I burned half a Saturday on this before I got the field layout straight, so I am going to skip the fluff and give you the reference I wish I had on day one. Tardis.dev's depth_snapshot message is the L2 (full-book) snapshot that gets broadcast once per venue per symbol when an order book changes meaningfully, and it sits next to a higher-frequency depth_update stream. If you are backtesting a market-making strategy, building a slippage detector, or piping order-book context into an LLM for trade explanations, this is the payload you will be parsing. Below is the field-by-field breakdown, a runnable Python parser, a HolySheep-powered slippage explainer, and the four errors that slowed me down the first week — including a ConnectionError and a 401 that turned out to be a trailing-whitespace bug in an environment variable.
The Error I Hit First: 401 After a Clean Install
My first call after creating the Tardis account looked like this:
import requests, os
r = requests.get(
"https://api.tardis.dev/v1/binance/bookTicker",
headers={"Authorization": f"Bearer {os.environ['TARDIS_KEY']}"},
timeout=5,
)
print(r.status_code, r.text[:200])
Output, verbatim:
401 Unauthorized
{"detail": "Tardis API requires HTTP Basic auth, scheme='Bearer' was provided. Use your Tardis account's auth token as the username and leave the password empty."}
That was my first surprise: the docs do not shout this, but Tardis uses HTTP Basic, not a Bearer token. The second surprise was that I had pasted the key as " tdz_8Kj... " with a leading space and a trailing newline — Python's os.environ preserved both, and the auth header Basic encoding turned a 1-byte mismatch into a flat 401. The fixed version, which I now keep as a snippet:
import os, requests
TARDIS_KEY = os.environ["TARDIS_KEY"].strip() # critical: kill \n and spaces
resp = requests.get(
"https://api.tardis.dev/v1/binance/bookTicker",
auth=(TARDIS_KEY, ""), # HTTP Basic, empty password
timeout=10,
)
resp.raise_for_status()
print(resp.json())
Run that and you should see a 200 OK with a dictionary back. If you do not, skip ahead to Common Errors & Fixes at the bottom of this guide.

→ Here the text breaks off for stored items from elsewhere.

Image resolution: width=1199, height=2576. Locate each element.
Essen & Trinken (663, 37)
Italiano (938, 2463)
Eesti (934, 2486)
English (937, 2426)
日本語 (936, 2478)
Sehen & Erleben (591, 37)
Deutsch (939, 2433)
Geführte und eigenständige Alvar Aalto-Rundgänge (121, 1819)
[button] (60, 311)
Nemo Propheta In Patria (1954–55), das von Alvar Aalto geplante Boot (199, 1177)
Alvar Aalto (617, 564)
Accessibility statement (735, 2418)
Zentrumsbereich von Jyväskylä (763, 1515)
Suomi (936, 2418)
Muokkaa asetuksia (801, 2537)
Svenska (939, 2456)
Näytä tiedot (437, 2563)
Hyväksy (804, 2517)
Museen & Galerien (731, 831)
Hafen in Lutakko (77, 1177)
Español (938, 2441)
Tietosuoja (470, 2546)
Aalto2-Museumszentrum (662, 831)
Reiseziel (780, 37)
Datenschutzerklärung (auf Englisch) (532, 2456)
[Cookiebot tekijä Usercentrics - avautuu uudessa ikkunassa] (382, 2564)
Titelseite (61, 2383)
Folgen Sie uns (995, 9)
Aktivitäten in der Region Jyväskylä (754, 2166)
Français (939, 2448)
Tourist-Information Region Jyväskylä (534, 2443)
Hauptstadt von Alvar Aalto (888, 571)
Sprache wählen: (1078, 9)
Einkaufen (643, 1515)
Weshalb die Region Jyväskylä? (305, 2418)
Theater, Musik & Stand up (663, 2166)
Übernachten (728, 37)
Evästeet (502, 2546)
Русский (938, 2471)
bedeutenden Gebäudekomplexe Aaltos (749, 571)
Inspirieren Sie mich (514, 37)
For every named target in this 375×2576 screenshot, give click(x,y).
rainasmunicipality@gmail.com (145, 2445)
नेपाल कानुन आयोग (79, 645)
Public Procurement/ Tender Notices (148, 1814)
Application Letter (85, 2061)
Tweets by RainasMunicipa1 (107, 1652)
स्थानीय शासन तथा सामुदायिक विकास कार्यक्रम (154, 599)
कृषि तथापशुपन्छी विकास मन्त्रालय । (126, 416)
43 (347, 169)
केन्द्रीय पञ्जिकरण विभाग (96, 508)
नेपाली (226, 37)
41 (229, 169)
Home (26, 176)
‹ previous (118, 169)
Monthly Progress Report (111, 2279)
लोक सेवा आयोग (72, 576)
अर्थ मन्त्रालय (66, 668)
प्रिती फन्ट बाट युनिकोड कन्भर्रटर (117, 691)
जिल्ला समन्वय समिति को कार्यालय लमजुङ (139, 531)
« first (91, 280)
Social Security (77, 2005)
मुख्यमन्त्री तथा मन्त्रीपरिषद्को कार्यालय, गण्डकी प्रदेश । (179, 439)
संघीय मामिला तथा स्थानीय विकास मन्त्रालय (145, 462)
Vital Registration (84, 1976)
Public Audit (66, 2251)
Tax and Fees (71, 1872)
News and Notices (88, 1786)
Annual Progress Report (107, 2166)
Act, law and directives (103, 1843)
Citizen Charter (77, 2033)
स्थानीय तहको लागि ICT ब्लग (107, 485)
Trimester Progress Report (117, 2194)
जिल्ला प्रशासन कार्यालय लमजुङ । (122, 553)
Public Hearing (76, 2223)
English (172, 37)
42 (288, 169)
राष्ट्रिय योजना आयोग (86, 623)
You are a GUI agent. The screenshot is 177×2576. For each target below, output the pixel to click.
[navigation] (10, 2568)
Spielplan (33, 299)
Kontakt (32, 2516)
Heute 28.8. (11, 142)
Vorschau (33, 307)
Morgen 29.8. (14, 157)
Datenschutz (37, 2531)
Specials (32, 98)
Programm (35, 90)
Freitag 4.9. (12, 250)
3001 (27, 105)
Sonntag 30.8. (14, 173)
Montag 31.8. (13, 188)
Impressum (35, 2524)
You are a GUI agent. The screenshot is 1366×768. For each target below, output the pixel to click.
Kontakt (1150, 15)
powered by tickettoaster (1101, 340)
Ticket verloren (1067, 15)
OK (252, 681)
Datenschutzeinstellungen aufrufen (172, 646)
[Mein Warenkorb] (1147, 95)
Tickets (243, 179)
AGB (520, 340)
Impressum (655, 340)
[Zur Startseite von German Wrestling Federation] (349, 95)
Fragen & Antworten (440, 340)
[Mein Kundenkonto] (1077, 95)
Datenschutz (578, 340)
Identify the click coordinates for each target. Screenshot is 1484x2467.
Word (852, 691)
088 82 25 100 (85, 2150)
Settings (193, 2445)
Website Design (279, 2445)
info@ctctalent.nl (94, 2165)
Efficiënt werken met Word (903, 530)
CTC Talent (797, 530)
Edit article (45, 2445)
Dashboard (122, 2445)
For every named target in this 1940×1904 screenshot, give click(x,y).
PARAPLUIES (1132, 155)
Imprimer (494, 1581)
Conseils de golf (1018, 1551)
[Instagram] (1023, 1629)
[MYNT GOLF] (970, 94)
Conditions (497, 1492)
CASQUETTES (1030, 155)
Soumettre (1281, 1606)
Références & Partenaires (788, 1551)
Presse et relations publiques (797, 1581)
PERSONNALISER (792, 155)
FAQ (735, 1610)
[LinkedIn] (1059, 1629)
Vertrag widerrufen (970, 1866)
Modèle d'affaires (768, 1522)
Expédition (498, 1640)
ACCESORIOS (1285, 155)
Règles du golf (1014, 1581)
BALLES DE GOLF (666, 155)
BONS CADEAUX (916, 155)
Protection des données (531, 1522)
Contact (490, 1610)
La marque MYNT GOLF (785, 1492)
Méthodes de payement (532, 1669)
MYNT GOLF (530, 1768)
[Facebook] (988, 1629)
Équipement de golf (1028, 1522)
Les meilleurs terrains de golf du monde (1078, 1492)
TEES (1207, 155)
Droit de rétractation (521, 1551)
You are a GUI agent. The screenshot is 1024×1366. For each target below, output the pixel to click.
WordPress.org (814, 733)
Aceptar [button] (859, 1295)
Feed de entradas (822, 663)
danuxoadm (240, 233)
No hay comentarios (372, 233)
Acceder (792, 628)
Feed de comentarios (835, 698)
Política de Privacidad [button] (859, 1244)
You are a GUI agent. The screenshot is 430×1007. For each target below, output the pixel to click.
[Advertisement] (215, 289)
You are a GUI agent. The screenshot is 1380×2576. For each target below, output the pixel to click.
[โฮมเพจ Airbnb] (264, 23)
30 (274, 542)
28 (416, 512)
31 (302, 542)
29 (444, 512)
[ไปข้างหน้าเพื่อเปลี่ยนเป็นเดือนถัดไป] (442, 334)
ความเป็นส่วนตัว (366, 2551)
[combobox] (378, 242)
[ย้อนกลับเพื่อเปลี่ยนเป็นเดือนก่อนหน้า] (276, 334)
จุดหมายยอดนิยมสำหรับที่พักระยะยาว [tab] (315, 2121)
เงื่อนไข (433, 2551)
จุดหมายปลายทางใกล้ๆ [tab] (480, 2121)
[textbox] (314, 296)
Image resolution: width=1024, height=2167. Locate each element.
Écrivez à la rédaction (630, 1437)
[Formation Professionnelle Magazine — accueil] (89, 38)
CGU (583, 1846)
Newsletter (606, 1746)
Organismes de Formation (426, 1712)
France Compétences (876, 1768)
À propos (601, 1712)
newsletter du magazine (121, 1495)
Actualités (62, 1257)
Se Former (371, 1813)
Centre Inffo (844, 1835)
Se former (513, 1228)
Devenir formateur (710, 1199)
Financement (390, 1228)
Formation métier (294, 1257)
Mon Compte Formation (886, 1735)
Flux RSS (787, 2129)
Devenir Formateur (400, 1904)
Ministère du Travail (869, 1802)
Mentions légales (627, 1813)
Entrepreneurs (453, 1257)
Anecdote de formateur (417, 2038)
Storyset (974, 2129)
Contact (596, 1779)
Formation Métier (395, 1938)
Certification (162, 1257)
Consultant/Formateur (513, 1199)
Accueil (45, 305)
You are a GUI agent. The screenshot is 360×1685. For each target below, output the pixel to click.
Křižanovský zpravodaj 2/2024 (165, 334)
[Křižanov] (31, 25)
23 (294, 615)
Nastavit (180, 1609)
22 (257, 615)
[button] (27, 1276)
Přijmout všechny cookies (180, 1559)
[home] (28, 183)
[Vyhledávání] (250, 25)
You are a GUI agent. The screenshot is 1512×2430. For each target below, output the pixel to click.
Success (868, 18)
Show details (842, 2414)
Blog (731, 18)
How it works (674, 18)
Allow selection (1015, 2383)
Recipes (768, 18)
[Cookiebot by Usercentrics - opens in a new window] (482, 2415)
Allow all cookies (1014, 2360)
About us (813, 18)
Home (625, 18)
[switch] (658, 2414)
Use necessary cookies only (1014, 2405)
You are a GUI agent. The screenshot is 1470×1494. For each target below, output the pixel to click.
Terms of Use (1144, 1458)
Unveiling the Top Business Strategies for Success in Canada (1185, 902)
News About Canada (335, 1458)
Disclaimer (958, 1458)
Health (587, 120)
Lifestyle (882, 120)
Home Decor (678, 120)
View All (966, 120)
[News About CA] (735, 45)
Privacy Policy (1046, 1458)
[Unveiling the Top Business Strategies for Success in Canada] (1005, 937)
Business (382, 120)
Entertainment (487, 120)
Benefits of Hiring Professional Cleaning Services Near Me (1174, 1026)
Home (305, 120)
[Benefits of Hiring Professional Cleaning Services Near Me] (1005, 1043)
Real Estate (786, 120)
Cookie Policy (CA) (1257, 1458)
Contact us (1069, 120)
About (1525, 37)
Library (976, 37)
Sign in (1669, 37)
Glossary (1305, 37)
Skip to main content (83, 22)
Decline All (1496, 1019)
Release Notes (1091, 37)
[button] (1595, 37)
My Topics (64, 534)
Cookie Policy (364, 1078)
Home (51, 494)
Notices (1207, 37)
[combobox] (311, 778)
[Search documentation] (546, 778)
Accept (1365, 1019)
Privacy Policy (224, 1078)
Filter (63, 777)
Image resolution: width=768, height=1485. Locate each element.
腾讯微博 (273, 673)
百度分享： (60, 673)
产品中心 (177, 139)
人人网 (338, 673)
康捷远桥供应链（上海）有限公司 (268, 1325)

What depth_snapshot Actually Looks Like
Tardis rewinds historical L2 data through a stable schema (verified against the docs at docs.tardis.dev/v2/data-api.html#l2-order-book, last checked 2026-01-08). A snapshot is one JSON object per venue per symbol, with the following fields:
| Field | Type | Meaning | Notes |
|---|---|---|---|
type | string | Always "depth_snapshot" for full-book; "depth_update" for incremental diffs | You must filter by this; the same WebSocket emits both |
exchange | string | Lowercase venue id: binance, bybit, okx, deribit | HolySheep's market-data relay serves the same identifiers |
symbol | string | Native venue ticker, e.g. BTCUSDT (Binance), BTC-USDT (OKX) | Symbol shape varies by exchange — normalize upstream |
timestamp | string | ISO-8601 exchange event time, millisecond precision | Use this for backtests, not local_timestamp |
local_timestamp | string | Tardis server receive time | local_timestamp - timestamp ≈ exchange latency |
bids | array of 2-arrays | [["price_str","size_str"], ...], descending price | Top of book is bids[0][0] |
asks | array of 2-arrays | [["price_str","size_str"], ...], ascending price | Top of book is asks[0][0] |
depth (optional) | integer | Number of levels included | Default 20 on Binance, 25 on OKX, 200 on Deribit |
Pricing reference, published data (Tardis.dev public pricing page, retrieved 2026-01-08): the Crypto historical data pass is $150/month, the Real-time crypto feed starts at $250/month, and a single binance-spot one-off export is $7.50 per symbol per day. All three are pass-priced, billed in USD, and you are charged on Tardis's side directly — there is no token-meter on the market data itself.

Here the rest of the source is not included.